Wednesday, September 19, 2012

Of Mess and Zen


Pretty, right?  
This is what we had for dinner.  
A wonderfully golden, perfectly crusted tomato quiche.  
A pretty picture.  
There are so many pictures of beautiful, well organized, pristine homes and meals, idilic children's activities, not to mention the many lists of how to make your home run smoother, your budget stretch farther, your kids act better that I often just sit and wonder what it is I am doing wrong.. or right for that matter.

(As I am typing this, I have gotten up five, ten, I really don't know how many times to lay Sylvan back down on his mattress: "Hug. Kiss. Stay laying down.  Good night.  Bye, bye."  As soon as I sit back down his little face is peeking around the corner. And again.)

So, dinner was pretty, but what the picture does not show is that the rest of my house is a mess.
  
A MESS.  

Our upstairs is consolidated into one bedroom, while the walls and floors of the other bedroom are being painted. Everything has been shuffled back and forth four times.  Toys that usually live on the second story are crowding the living room floor. 


It is a GIANT mess.  

(This time I sat him down on the toilet, and then put him back in bed...  I think it might have worked!!!  An hour and a half of putting him back to bed and all I had to do was take Sylvan to the bathroom? Why didn't I think of that earlier?)

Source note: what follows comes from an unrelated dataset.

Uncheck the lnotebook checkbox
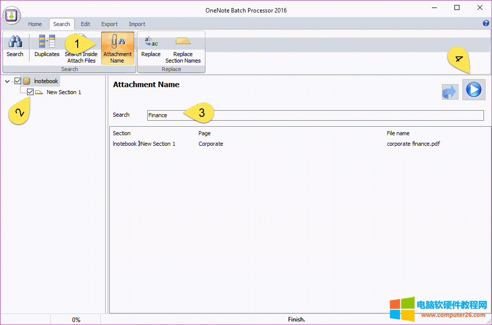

A few weeks ago a friend and I were chatting, and she said something that I have been mulling over ever since. I am paraphrasing here, it was a few weeks ago after all: "We aren't living in the fifties anymore.  A woman's worth isn't measured by how well she keeps house." Her observation took me aback, but I instantly saw how incredibly liberating it could be to not link self worth to that unending task of motherhood.  To be able to view the unwashed dishes, the folded but not put away laundry, the half finished projects as something other than personal failure.  I went from college and then graduate school to being a full time stay at home mom, and I often end up feeling like a failure much of the time.  I have no idea what it is I want to do with myself in the future or who I will be when I no longer have a witty little boy on my hip and a outgoing little girl by my side. 

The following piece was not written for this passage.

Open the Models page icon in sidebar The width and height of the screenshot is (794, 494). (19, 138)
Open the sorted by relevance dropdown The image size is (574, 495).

A picture of Mama by Sylvan West
I like my house neat and tidy, but sometimes it just is not going to happen, and that is something I need to learn to accept.  The kids played harmoniously with the doll house nestled in all the dress up clothes, while Adam and I performed the latest dance if shuffling one room into another.  Rather than forcing all the dress up clothes back into their bag, I just left them while the kids made mud pies outside.  They all end up all over the floor again anyway when Ivory decides it is time for her next wardrobe change. So instead I started a load of diapers and made dinner.  


Sure, my living room is still a MESS. 

Sylvan and Ivory are finally both asleep and tonight we will all be on our shoved together mattresses cuddled up in a mound of blankets.  Soon our upstairs will be painted, the furniture back in its place, Ivory's dress up clothes will have a home, and we will no longer be sleeping entangled with little arms and legs (I miss that already).  I will embrace the chaos and try define my self worth by, well myself, and not my housekeeping skills. 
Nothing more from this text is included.